Lab 02: Weather

For Lab 02, you will use weather data to develop a model that will predict the minimum temperature in Urbana, IL for a particular day of the year.

Background

Lincoln Square is home to both the Common Ground Food Co-Operative and the Market at the Square. Market at the Square is the Urbana Farmers market.1

Because the weather in Urbana is not so nice year-round, the market is only held outdoors during reasonable weather. As winter approaches, some of the vendors continue in a more limited capacity, but indoors at Lincoln Square.

Scenario and Goal

Who are you?

  • You work as staff for the City of Urbana. The current date is January 1, 2024.

What is your task?

  • The Office of the Mayor has asked you to provide an estimate of when the market should move indoors in 2025 towards the end of the year as winter arrives.

Who are you writing for?

  • To summarize your work, you will write a report for the Office of the Mayor, to be shared with the full City Council. Because theses individuals are not familiar with machine learning, you will need to be sure to make your recommendation clear, without using too much ML jargon. The Office of the Mayor and the City Council are of course familiar with the Market at the Square and the freezing temperatures that arrive in Urbana during late Fall and early Winter at the end of the calendar year.

Data

To achieve the goal of this lab, we will need historical weather data. The necessary data is provided in the following files:

Source

The Urbana weather data was collected using the Open-Meteo API. Specifically, the Historical Weather API was used.

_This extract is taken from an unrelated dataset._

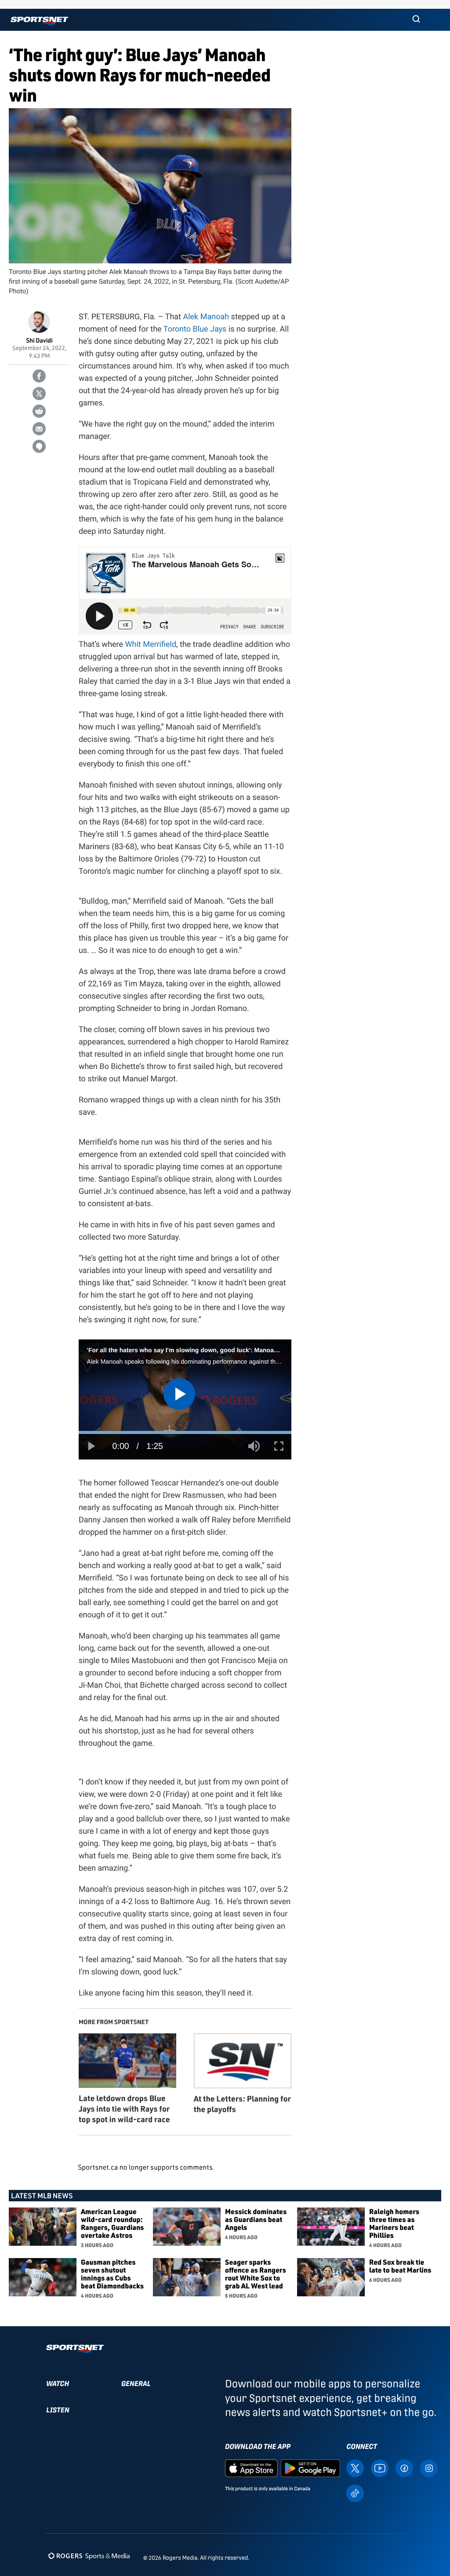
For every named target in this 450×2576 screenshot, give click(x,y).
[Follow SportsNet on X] (355, 2467)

The Historical Weather API is based on reanalysis datasets and uses a combination of weather stations, aircraft, buoy, radar, and satellite observations to create a comprehensive record of past weather conditions. These datasets are able to fill in gaps by using mathematical models to estimate the values of various weather variables. As a result, reanalysis datasets are able to provide detailed historical weather information for locations that may not have had weather stations nearby, such as rural areas or the open ocean.

Additional citations specific the the weather models used by the API can be found on the Open-Meteo website.

The Urbana data was accessed using:

  • Latitude: 40.1106
  • Longitude: -88.2073

On a map, this places the location almost exactly at Lincoln Square.

Open-Meteo provides excellent documentation for their APIs.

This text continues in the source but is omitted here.